What she really likes are highlights, low lights, coloring, and relaxing hair. “Anything to do with the chemical aspect of it,” she said. “Because of my science background I like mixing stuff.”
Putting chemicals in a client’s hair is a high-risk enterprise. “You have to really know what you’re doing,” she said. “You mix the color with a developer in the right ratio.”

Coming to Park Avenue

Pandohie-Levien is grooming her daughter to be a stylist and wants to open a salon on Park Avenue in Weehawken.
“I’m Jamaican,” she said. “In my country we have a lot more updos, a lot more creative types of dos versus what they do here.

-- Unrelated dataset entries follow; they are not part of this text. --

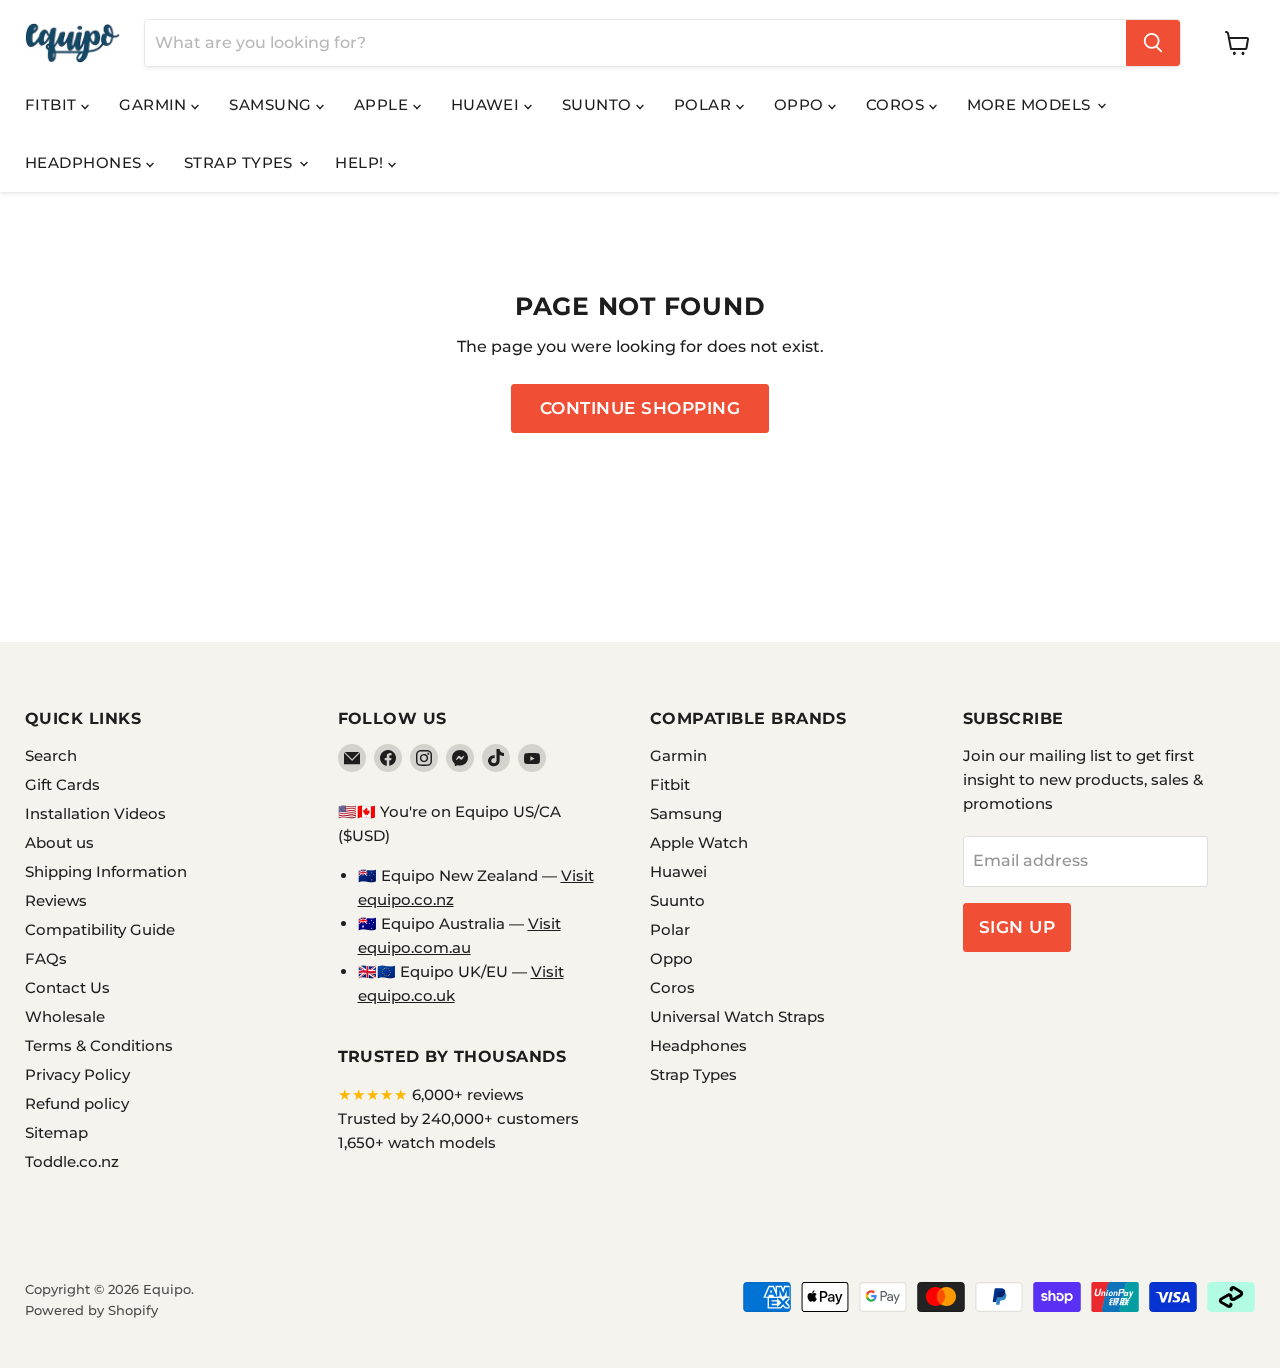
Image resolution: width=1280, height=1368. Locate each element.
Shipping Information (106, 871)
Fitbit (53, 104)
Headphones (85, 162)
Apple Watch (699, 842)
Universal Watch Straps (737, 1016)
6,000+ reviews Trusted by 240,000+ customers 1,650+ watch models (458, 1118)
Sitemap (56, 1132)
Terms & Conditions (99, 1045)
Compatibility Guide (100, 929)
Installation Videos (95, 813)
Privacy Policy (77, 1074)
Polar (705, 104)
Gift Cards (62, 784)
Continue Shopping (640, 408)
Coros (897, 104)
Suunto (599, 104)
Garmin (155, 104)
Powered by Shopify (91, 1310)
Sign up (1017, 927)
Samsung (272, 104)
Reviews (56, 900)
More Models (1031, 104)
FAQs (46, 958)
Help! (361, 162)
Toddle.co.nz (72, 1161)
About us (59, 842)
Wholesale (65, 1016)
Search (51, 755)
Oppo (801, 104)
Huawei (487, 104)
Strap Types (240, 162)
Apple (383, 104)
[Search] (1153, 43)
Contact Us (67, 987)
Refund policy (77, 1103)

I like to be creative in that way and challenge myself.
She said the job is more complicated than some people think.
“All products are different so you have to read the directions,” she said. “The timing depends on hair texture. [Also], you want to please the client. If a lady comes in looking not so great, she will expect you to work miracles. If you don’t do that, they’re not a happy client. If they come to you with a whole lot of gray, they won’t want one gray hair when you’re finished, or they’re not happy.”
She went on, “Some want a cut and they expect to look like a model, which is impossible. I’m up front and straight with the client.”
She added, “If you leave my chair happy, satisfied, and smiling, I did my job.”